The system includes two kinds of anchor assemblies: corner anchor assemblies and mid-base beam anchor assemblies. Each corner anchor assembly includes a horizontal, upper, split plate that overlies, and rests upon, a horizontal, lower plate. The upper, split plate comprises first and second upper plates in side by side, coplanar relation that reversibly attach to the lower plate by fasteners. The upper and lower plates have apertures that permit driving rebar down through the apertures deep enough into the ground to secure the assemblies from dislodgement in the event of blast, strong wind, earthquake, etc. In a preferred embodiment, each of the side beams has a hollow, lower end portion and each of the first and second upper plates includes an upstanding anchor rod. Each anchor rod has a lower end attached to an upper plate at a 60 degree angle with respect to that plate and an opposite, upper end, which upper end is shaped and dimensioned for close-fitting, telescopic insertion into the hollow, lower end portion of a first or second side beam of a side panel. Means is provided for reversibly locking the anchor rod within a lower end portion of a side beam of a side panel—e.g., by inserting a locking pin horizontally through aligned apertures in the anchor rod and said lower end portion.
At each lower corner of a triangular or square pyramid shelter, adjacent, joined side panels share, and are supported by, a single corner anchor assembly. This is accomplished during on-site assembly by inserting the anchor rod of the first upper plate into a hollow end of a side beam of a first side panel and by inserting the anchor rod of the adjacent, second upper plate into an adjacent side beam of a second, adjacent side panel. When the base beams of the two panels are level, the anchor rods are locked in position within the side beams of those panels with the locking means. Apertured steel strapping is attached to and extends along substantially the entire length of each side beam of each side panel. The same side beams are themselves then joined to each other by aligning adjacent edges of the panels with their steel strapping overlapping and with their apertures aligned in registry, joining the steel strappings of the adjacent panels together with fasteners (e.g., bolts) inserted through the aligned apertures.
The ability to disattach the first and second upper plates from a corner anchor assembly, as well as to disengage adjacent, joined steel strapping, facilitates expanding a shelter to cover a larger area of ground by joining additional side panels to an installed shelter. In particular, a square pyramid shelter can be expanded to a double square pyramid shelter by removing one side panel therefrom at a line of common joinder at the base of the shelter, thereby forming a first, incomplete square pyramid shelter, assembling at the line of common joinder a mirror-image, second, incomplete square pyramid, and then completing the double square pyramid shelter by attaching to them a pair of inverted side panels at the triangular gaps between the first and second incomplete square pyramid shelters, the two inverted side panels, once joined, being disposed perpendicular to the line of common joinder. In this process, the original four corner anchor assemblies of the square pyramid shelter are retained, but each of the two original corner anchor assemblies that lie on the line of common joinder is now also attached to and supports one of the newly added side panels—an assembly process that is facilitated by the split upper plates of the corner anchor assemblies.

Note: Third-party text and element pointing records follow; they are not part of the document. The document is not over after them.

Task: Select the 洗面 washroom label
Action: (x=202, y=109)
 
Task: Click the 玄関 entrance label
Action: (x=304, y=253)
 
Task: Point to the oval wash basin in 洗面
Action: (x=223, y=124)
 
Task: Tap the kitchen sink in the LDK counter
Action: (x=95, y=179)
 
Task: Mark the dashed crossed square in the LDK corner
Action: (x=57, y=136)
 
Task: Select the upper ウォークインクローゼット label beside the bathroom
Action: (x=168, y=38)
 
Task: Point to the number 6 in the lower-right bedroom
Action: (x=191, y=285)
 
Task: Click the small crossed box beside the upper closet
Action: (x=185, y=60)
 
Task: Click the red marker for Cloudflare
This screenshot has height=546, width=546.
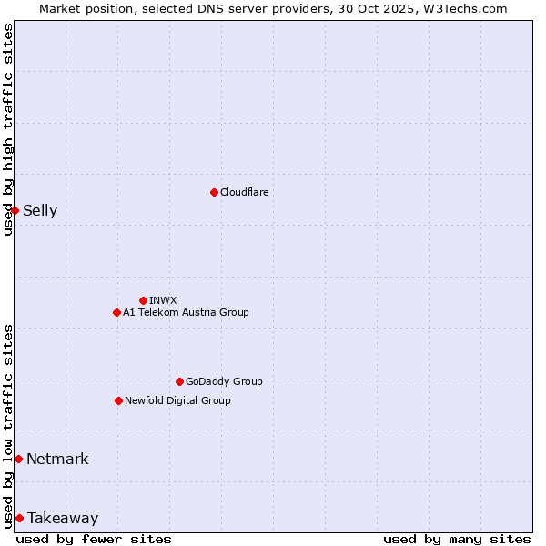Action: point(214,192)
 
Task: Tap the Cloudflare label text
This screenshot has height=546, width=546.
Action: point(245,193)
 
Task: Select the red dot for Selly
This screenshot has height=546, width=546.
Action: point(15,210)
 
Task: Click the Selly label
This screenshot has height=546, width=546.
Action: point(40,211)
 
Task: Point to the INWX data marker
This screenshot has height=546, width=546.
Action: point(143,300)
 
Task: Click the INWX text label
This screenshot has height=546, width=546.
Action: point(164,301)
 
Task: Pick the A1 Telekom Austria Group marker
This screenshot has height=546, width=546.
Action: point(116,312)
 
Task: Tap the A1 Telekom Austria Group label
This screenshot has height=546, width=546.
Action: point(186,313)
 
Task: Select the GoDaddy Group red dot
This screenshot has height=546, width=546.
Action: point(179,381)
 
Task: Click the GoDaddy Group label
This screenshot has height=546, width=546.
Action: point(224,382)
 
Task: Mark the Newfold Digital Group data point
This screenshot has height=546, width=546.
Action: point(118,400)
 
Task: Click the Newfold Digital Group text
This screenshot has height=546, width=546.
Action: point(177,401)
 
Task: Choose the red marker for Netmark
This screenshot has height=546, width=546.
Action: point(18,459)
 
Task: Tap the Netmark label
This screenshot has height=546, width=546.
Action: point(57,460)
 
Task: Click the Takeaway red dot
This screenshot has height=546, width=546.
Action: point(19,518)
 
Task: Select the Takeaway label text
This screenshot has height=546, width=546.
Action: point(63,519)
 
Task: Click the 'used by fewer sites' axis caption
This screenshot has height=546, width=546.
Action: point(94,539)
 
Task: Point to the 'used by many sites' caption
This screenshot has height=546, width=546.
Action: point(457,539)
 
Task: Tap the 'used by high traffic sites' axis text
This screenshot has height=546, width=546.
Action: point(8,130)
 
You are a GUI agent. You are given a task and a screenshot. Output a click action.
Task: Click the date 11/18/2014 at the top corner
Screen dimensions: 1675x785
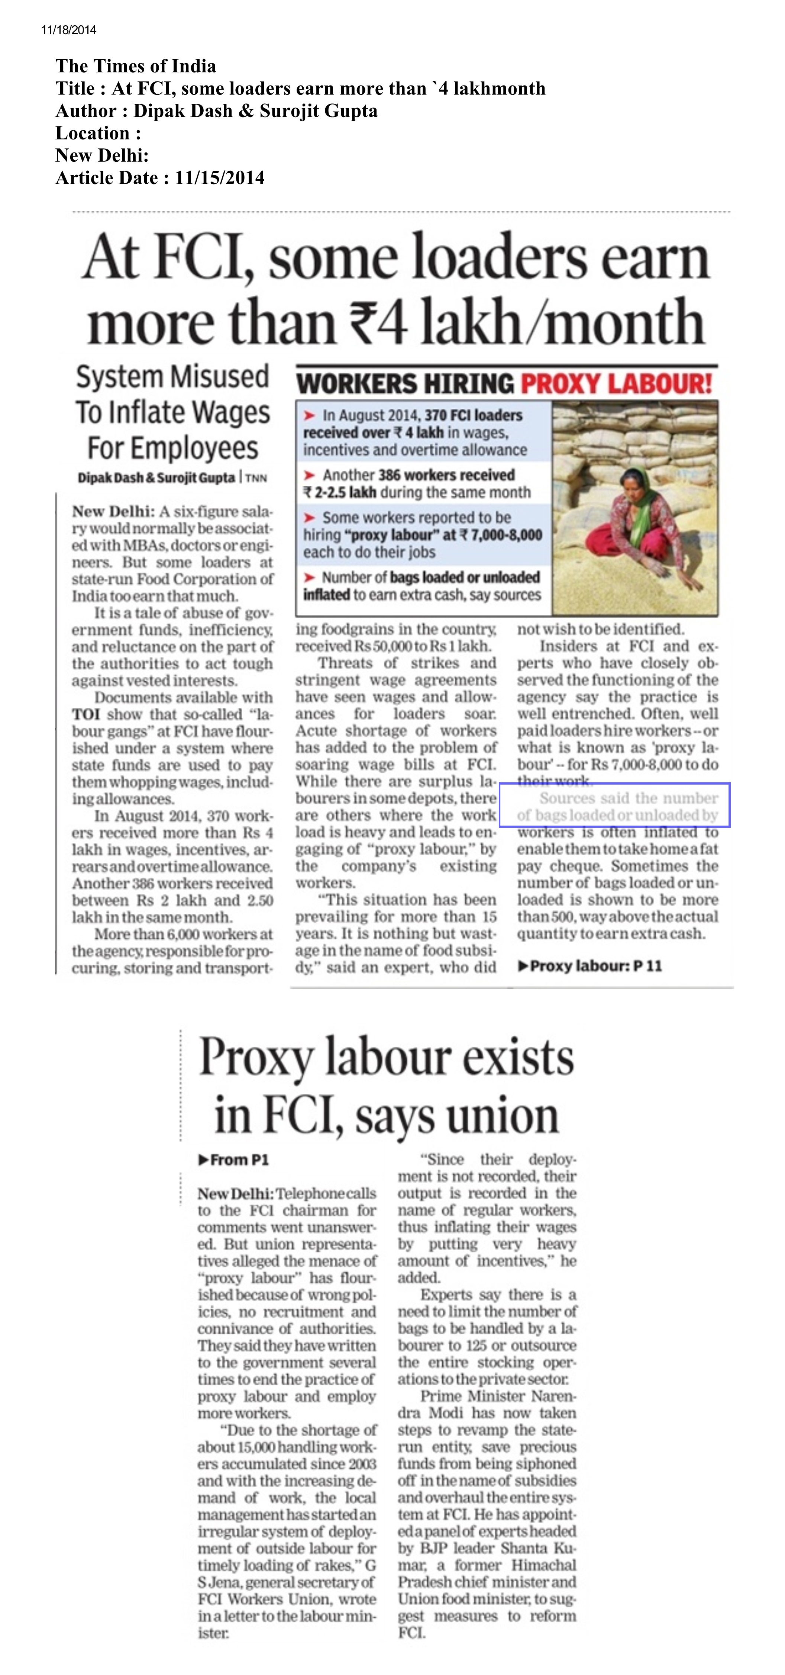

Each mid-base beam anchor assembly comprises a single plate and an upstanding anchor rod attached at a 60-degree angle with respect to an upper surface of said plate—e.g., by a weld. A side panel that includes a parallel pair of jambs is preferably supported by a mid-base anchor assembly installed under, and attached to, a hollow lower end of each jamb. During on-site assembly of a shelter that includes such a side panel, the upstanding anchor rods of the mid-base beam anchor assemblies telescopically insert into the hollow, lower end portions of the jambs and, after adjustment to allow for uneven or sloped ground surface, are fixed in position with locking means, whereby a mid-portion of the side panel is supported by the mid-base anchor assemblies.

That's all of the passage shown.